Verhey assessed attitude change toward creationism and evolution at the end of 
the course, on a six-point scale from Christian literalist through atheistic 
evolutionist. Return rate was modest, only 64%.  He found that 61% of the 
responding students critically exposed to ID showed some change in attitude 
compared with 21% for the students in sections omitting it.  Unfortunately, 
this data is actually useless, because it  lumps together change _towards_ 
evolution with change _against_ it.  More usefully, Verhey reported that for 
the 38 responding students given exposure to ID, 9 changed toward evolution 
(24%) and 3 against it. For the 28 students in the sections without ID, 5 
changed, all towards evolution (18%).   This is not a persuasive result.

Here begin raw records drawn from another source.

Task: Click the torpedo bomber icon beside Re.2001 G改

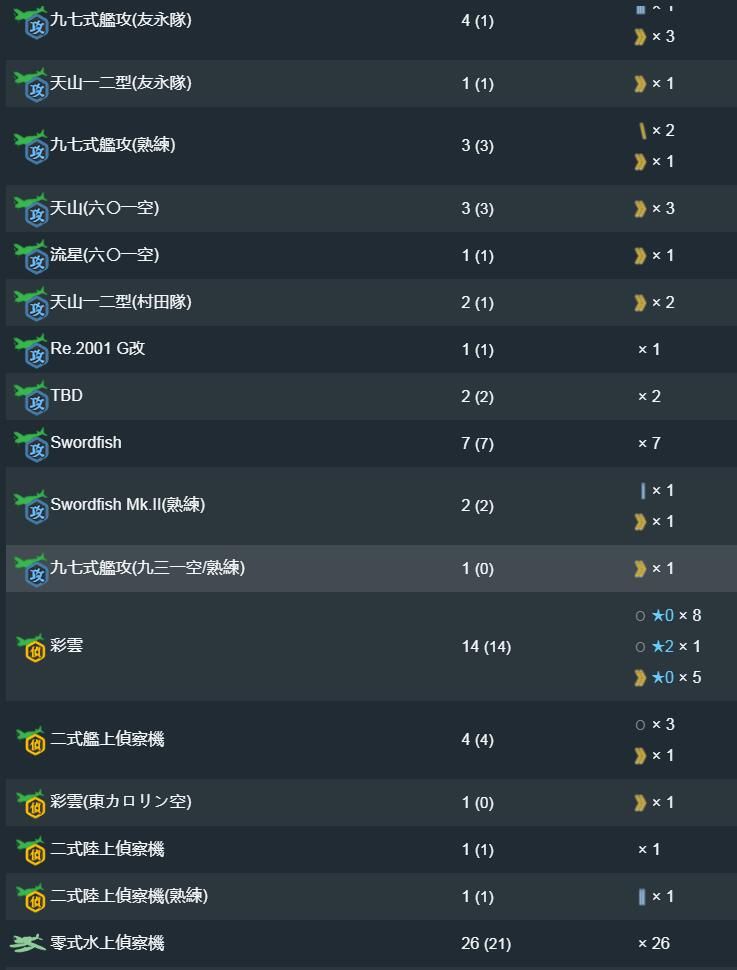Action: coord(31,350)
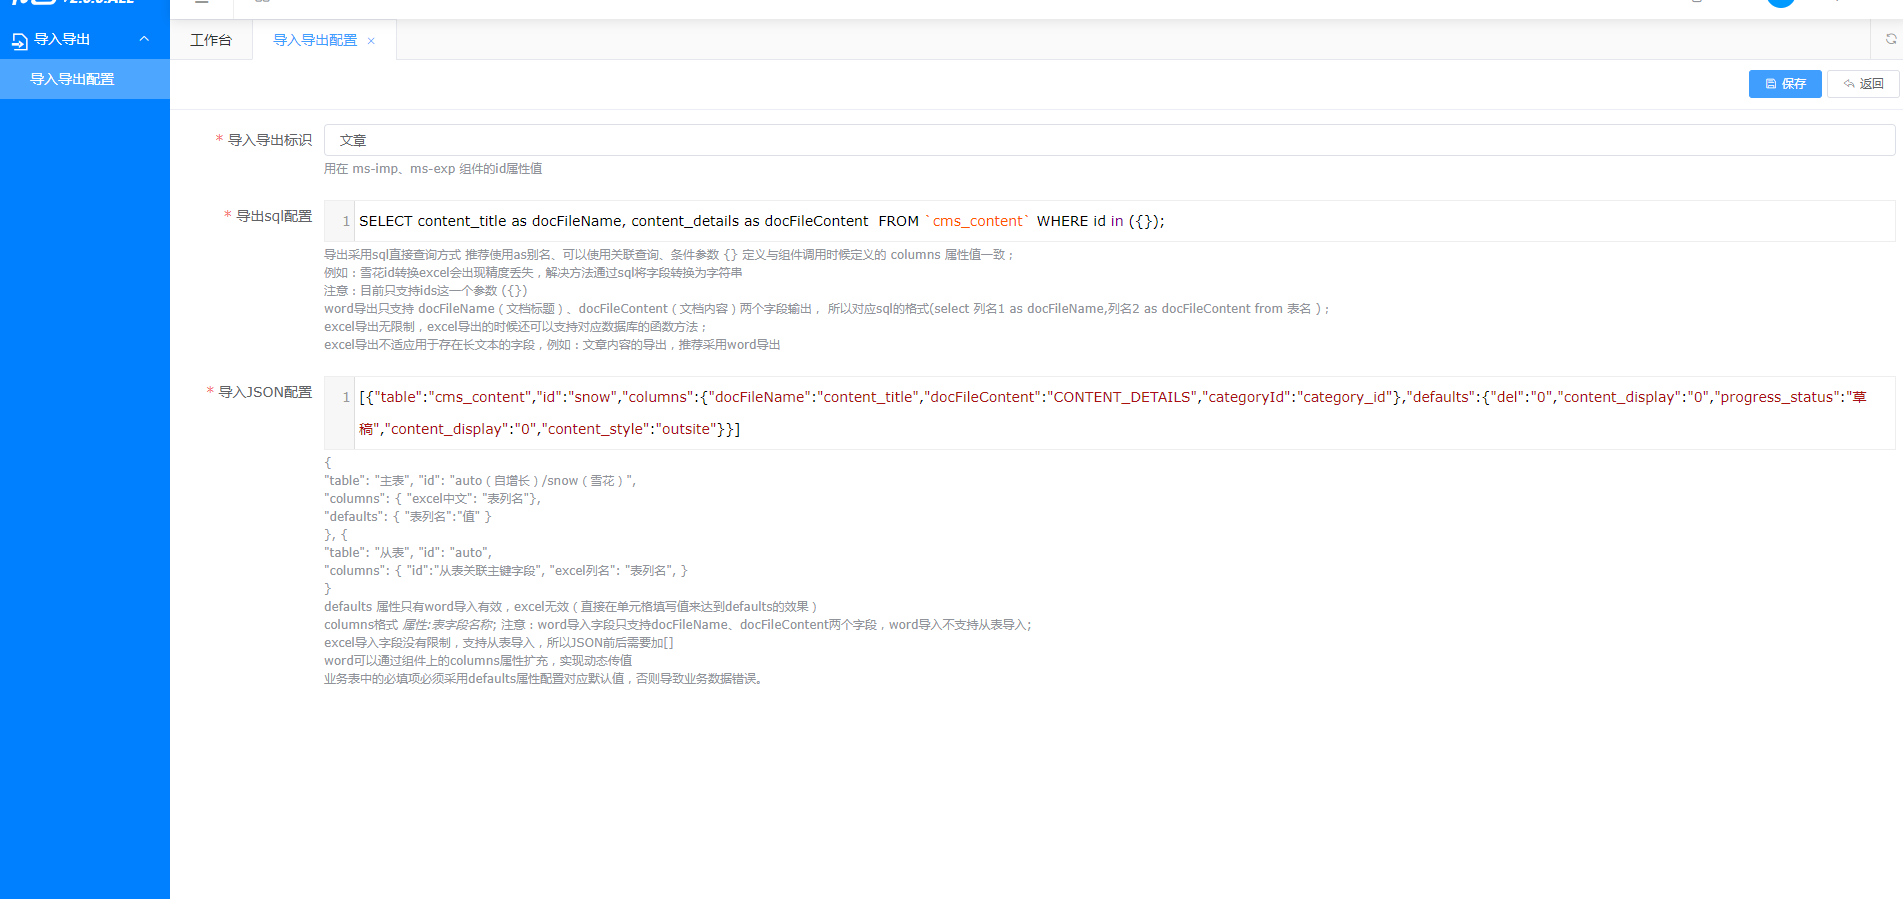The width and height of the screenshot is (1903, 899).
Task: Place cursor on WHERE keyword in SQL editor
Action: (x=1061, y=221)
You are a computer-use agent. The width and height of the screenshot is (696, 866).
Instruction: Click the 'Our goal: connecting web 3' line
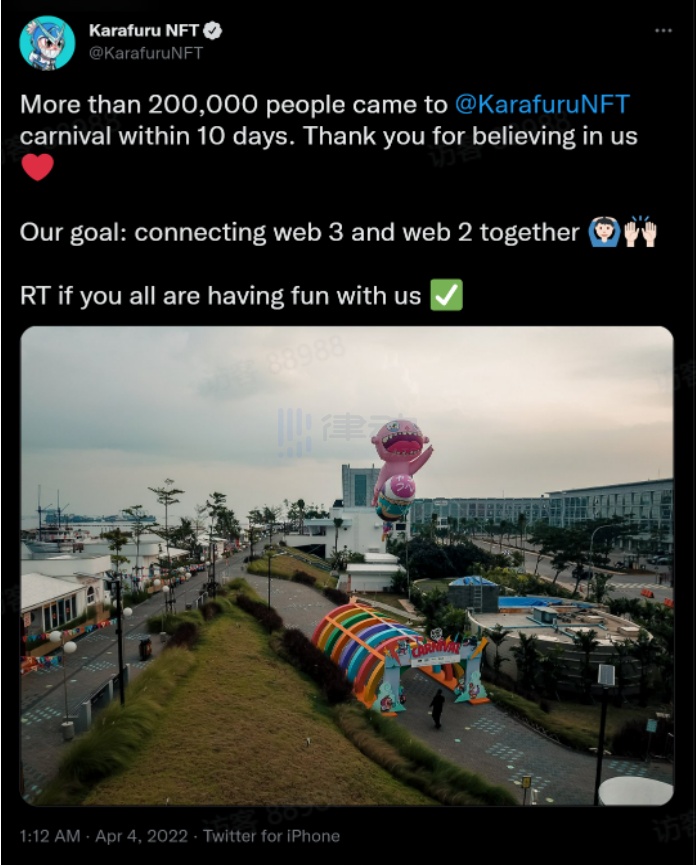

Nelson, in his editorial, doesn't appear to notice this, concluding from 
Verhey's report that:

 "When students make direct comparisons of their na¨ve misconceptions with 
scientifically better-founded schemes, change is frequent...Verhey's 
article...provides powerful evidence. Strong emphasis on evolution alone 
produced almost no change in students' conceptions. In contrast, discussions 
comparing "intelligent design" with mainstream evolution... produced extensive 
change toward more scientifically viable views" .

I guess he wasn't reading the same study I was. 

In summary, I like the attempt to collect empirical data, I like the 
(regrettably unfounded) conclusion, but the data itself is poorly-analysed and 
weak. I hope someone will do this better.

Stephen

Holden, C. (2005). Two views better than one? _Science_, 310, 1274.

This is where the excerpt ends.